=== Section Start ===

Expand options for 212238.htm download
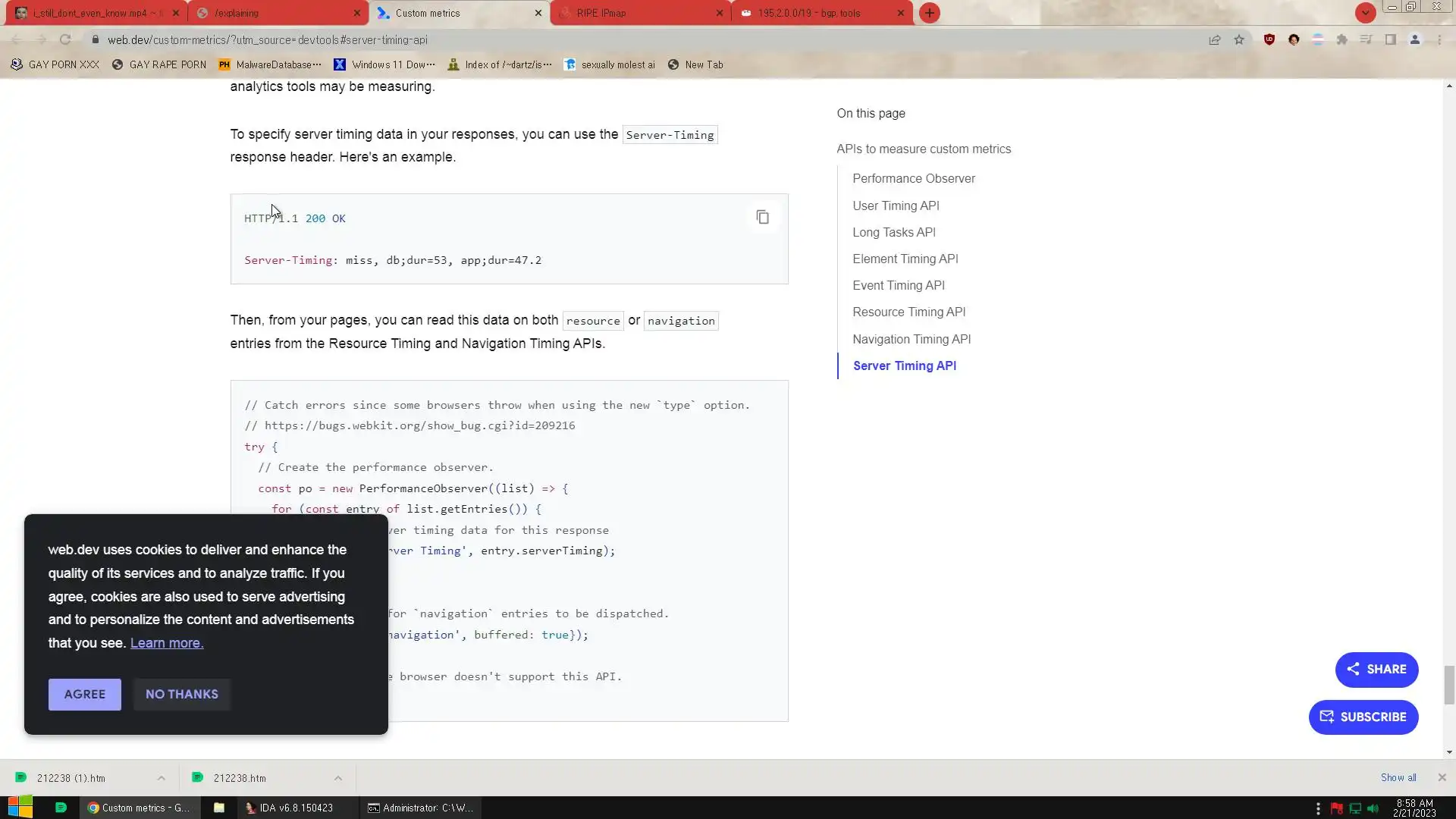1456x819 pixels. 338,778
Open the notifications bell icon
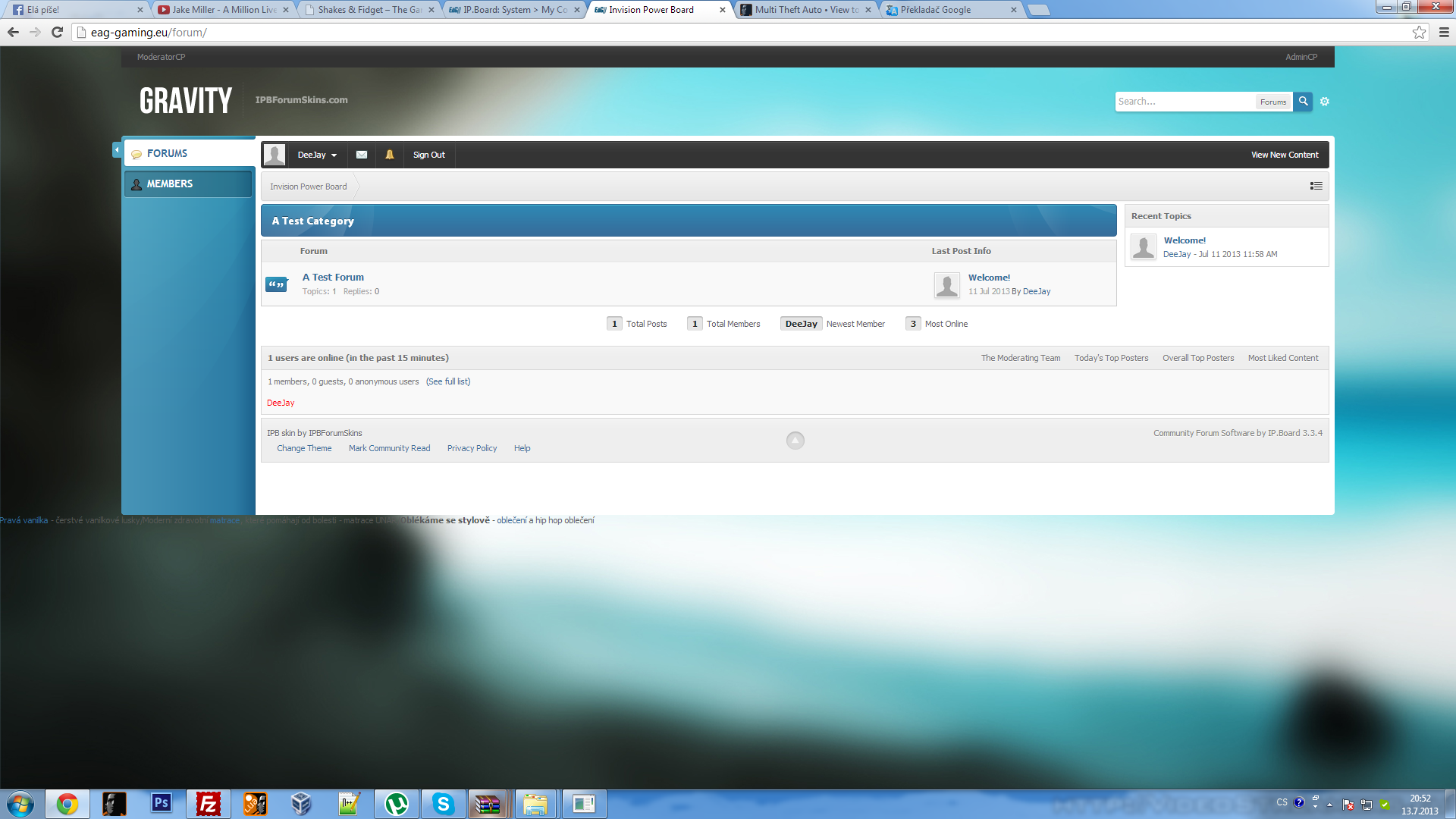The image size is (1456, 819). click(390, 155)
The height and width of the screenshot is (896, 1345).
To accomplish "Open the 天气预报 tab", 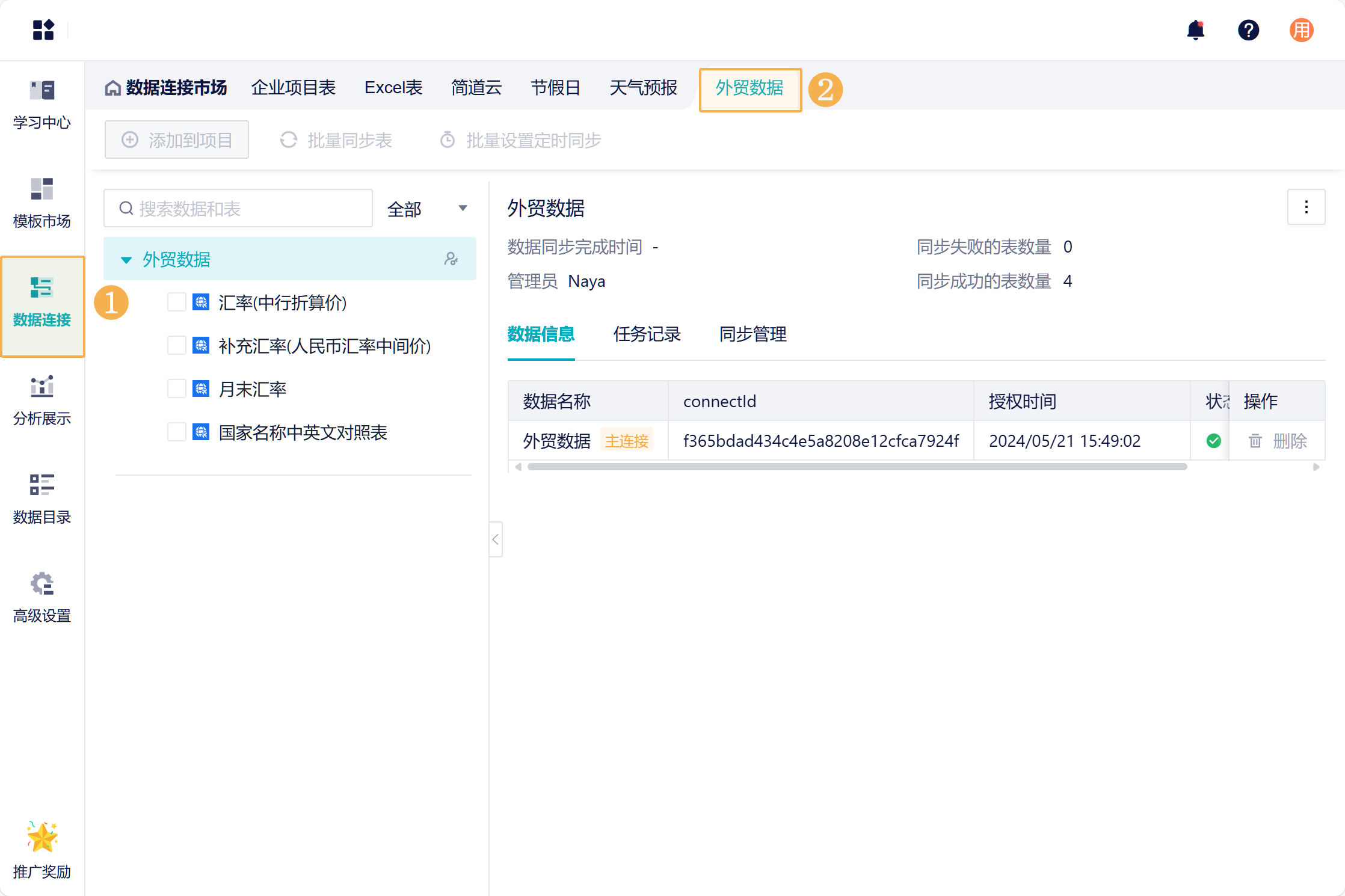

=== Section End ===

Task prompt
Skip the images and set down the rest of the data unchanged.

Written answer
Expand options for 212238.htm download
1456x819 pixels. 338,778
Open the notifications bell icon
The image size is (1456, 819). click(390, 155)
The height and width of the screenshot is (896, 1345).
To accomplish "Open the 天气预报 tab", 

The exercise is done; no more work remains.